◆ EXERCISE DETAILS: Down to the last line, reproduce the data that follows, but skip the pictures.

==== PROVIDED MATERIAL ====

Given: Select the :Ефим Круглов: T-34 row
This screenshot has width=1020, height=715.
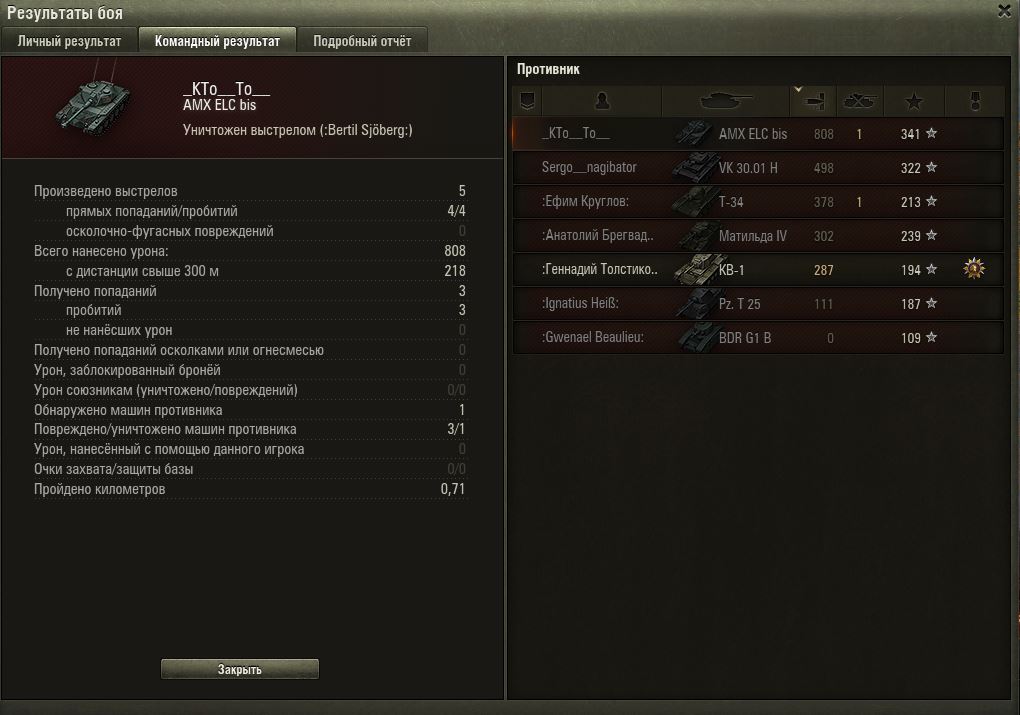Looking at the screenshot, I should (x=758, y=202).
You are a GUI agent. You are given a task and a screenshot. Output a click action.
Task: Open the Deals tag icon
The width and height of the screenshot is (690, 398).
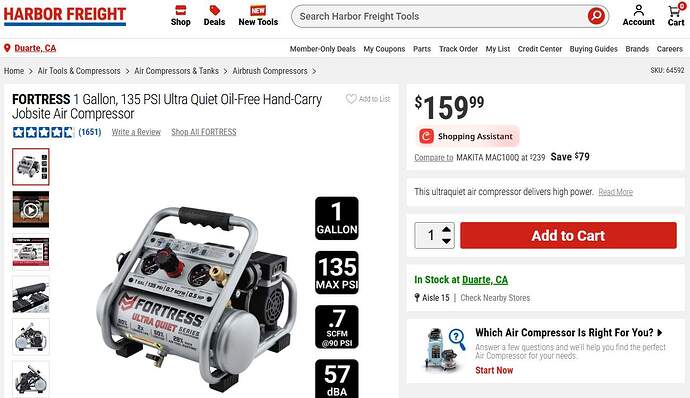coord(214,10)
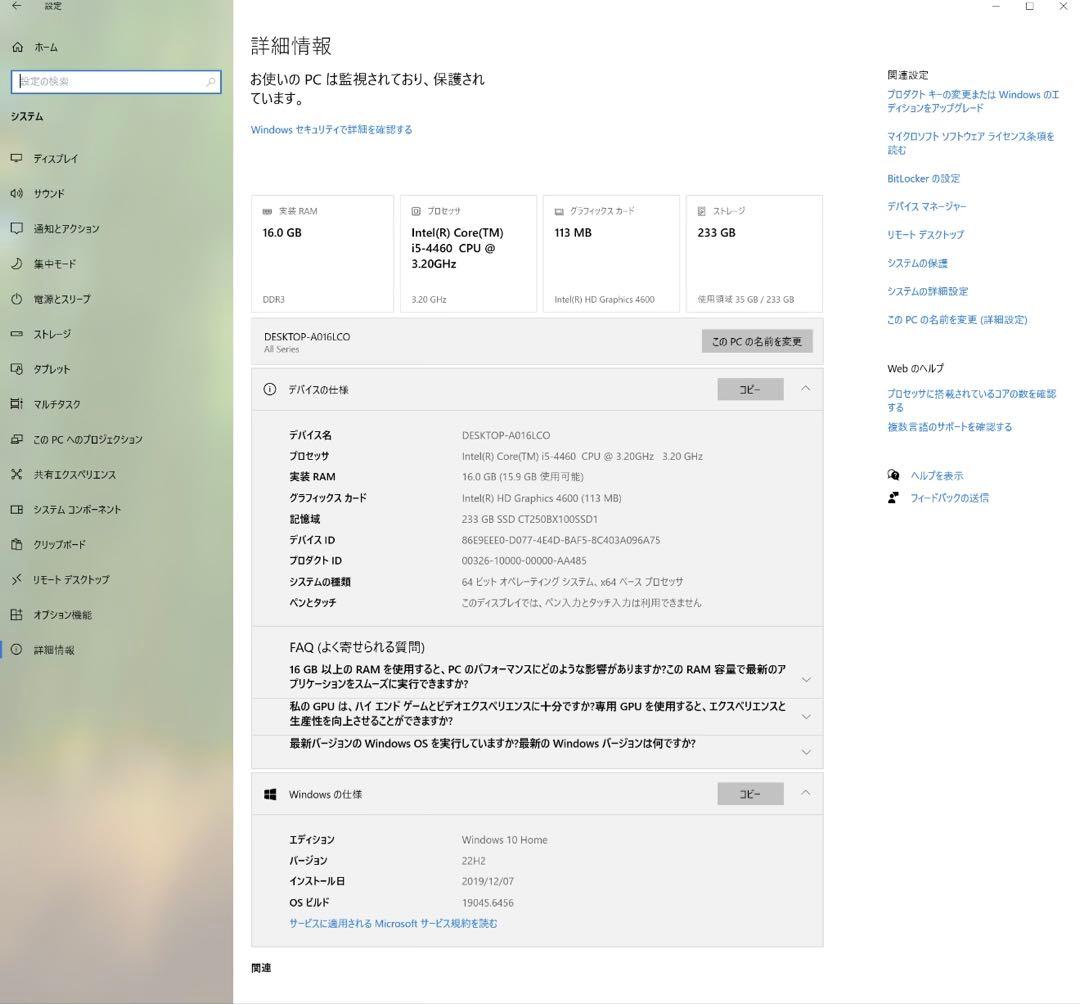Expand the GPU performance FAQ question
This screenshot has width=1080, height=1004.
pos(806,715)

====

◆ RESULT BELOW:
Given: Select the :Ефим Круглов: T-34 row
This screenshot has width=1020, height=715.
Looking at the screenshot, I should (x=758, y=202).
You are a GUI agent. You are given a task and a screenshot. Output a click action.
Task: Open the Deals tag icon
The width and height of the screenshot is (690, 398).
coord(214,10)
Expand the GPU performance FAQ question
This screenshot has width=1080, height=1004.
pos(806,715)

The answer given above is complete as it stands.